The index is the glyph's position inside one font (0..N-1, with 0 = .notdef). The codepoint is the character's portable identity from Unicode (e.g. U+0041 for A), mapped to a glyph index by the cmap table. The same character can have different indices in different fonts, and subsetting renumbers indices, so always key on the codepoint (or a stable name), never the index.
Why doesn't every glyph have a name?
Names come from the post table (TrueType) or CFF charset (OTF), and both are optional. Optimised web fonts — including most of Google Fonts — strip post to save 5–20 KB, so opentype can't recover names and the inspector reports name: null. The glyph still has an index and (if encoded) a unicode to identify it by.
Why doesn't every glyph have a Unicode value?
Some glyphs are unencoded — no codepoint in the cmap maps to them. Ligatures (f_i), small caps (a.smcp), stylistic alternates, and the mandatory .notdef are typical. They're reachable only through OpenType layout features, not by typing a character, so the inspector reports unicode: null for them.
Why does the inspector show only one codepoint per glyph?

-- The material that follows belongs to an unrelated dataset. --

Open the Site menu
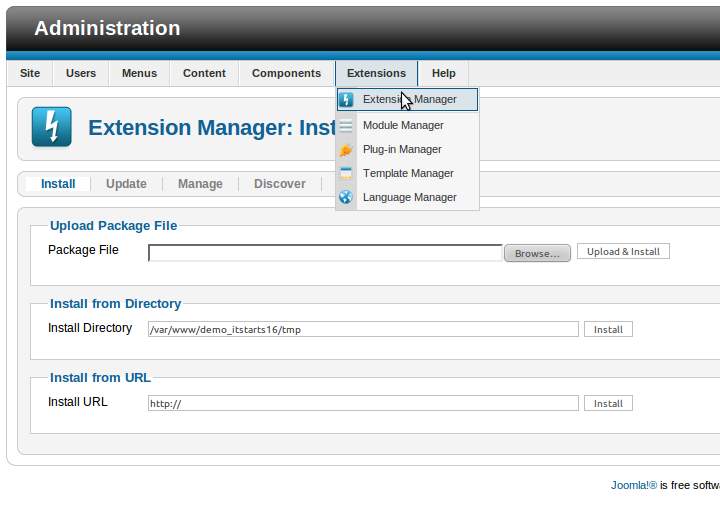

It reports the glyph's primary unicode. A glyph can legitimately be reached by several codepoints (a shared quote, a unified hyphen), but the per-glyph record carries just the primary one. To enumerate every codepoint that maps to a glyph, read font.tables.cmap.glyphIndexMap directly, or use the character-coverage-map for the block-level picture.
What's the .notdef glyph?
It's the mandatory glyph at index 0 — the box ("tofu") the engine draws when a codepoint has no real glyph in the active font. Every OpenType font must include it. It has unicode: null (no codepoint maps to it) and is always the first record in the inspector's output.

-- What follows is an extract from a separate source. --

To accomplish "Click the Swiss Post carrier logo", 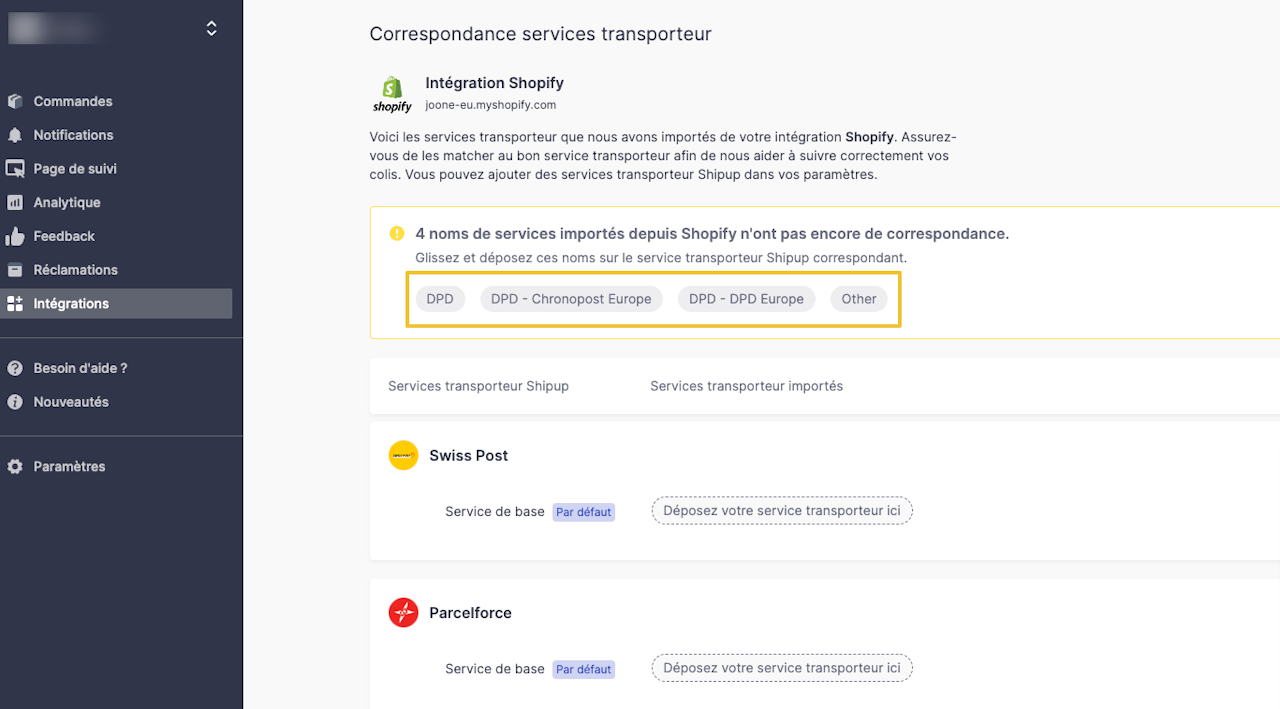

How do I read advance width per glyph?
The hmtx table holds horizontal metrics; the inspector surfaces each glyph's advance as the advance field, in font units. It's how far the pen moves after the glyph — layout spacing, not the visible ink width. For the ink, look at the bbox (xMin..xMax). You can derive side bearings as xMin (left) and advance - xMax (right).

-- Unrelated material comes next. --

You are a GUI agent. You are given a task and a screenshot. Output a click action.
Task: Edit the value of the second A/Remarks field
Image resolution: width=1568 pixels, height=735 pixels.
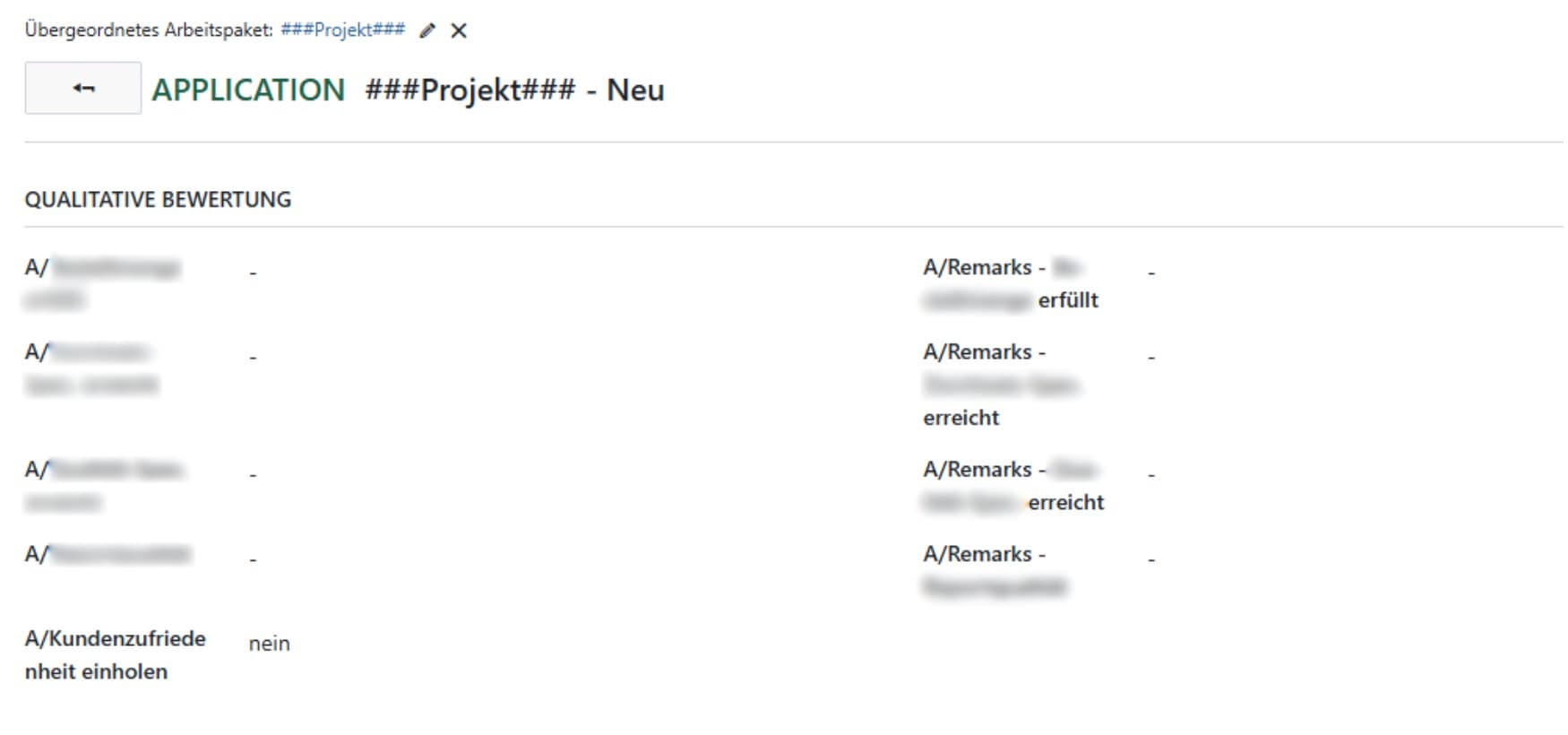[x=1151, y=357]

What coordinate system is the svgPath in?
y-down screen space, produced by getPath(0, em, em).toPathData(2) where em = units_per_em. The baseline sits at y = units_per_em, so an upright glyph occupies roughly 0..units_per_em vertically and pairs directly with the record's viewBox (0 0 <width> <units_per_em>). No Y flip or scale is needed to render it.
Why is yMin negative on some glyphs?
Descenders — the tails of g, p, y, and the comma — extend below the baseline. Because the baseline is at y = units_per_em in y-down coordinates, those parts produce a negative yMin. It's expected geometry, not a sign error, and the descender still renders inside the record's viewBox.
What are units_per_em and why does it matter?
It's the size of the font's design grid — the em square — reported once in the output header. All font-unit metrics (advance, bbox, path coords) are relative to it. Typical values are 1000 (CFF/OTF) and 2048 (many TrueType fonts). Use it as both the SVG fontSize and the viewBox height when rendering a path, so glyphs from different fonts render at a comparable scale.
Why might the bounding box differ from the glyph table values?
The inspector computes the bbox from the actual outline via getBoundingBox(), falling back to the glyph table's recorded extents only when that's non-finite. Subset or programmatically generated fonts sometimes carry stale table extents, so the computed box is the trustworthy one — it reflects the real contours.
What does sampled vs total_glyphs tell me?
total_glyphs is every glyph in the font; sampled is how many records were serialised, capped at 5,000 on all tiers. When sampled is below total_glyphs, the list is truncated, so a glyph's absence from the array doesn't prove it's absent from the font. For large fonts, confirm coverage with the character-coverage-map or a direct walk.
How do I get a font's table list or overall stats instead of per-glyph data?
Use the font-metadata-extractor for tables_present, family names, UPM, and glyph count; the glyph-count-analyzer for counts; and the opentype-features-inspector for the GSUB/GPOS features that drive unencoded glyphs. The glyph inspector is the per-glyph drill-down; those tools give the font-level view.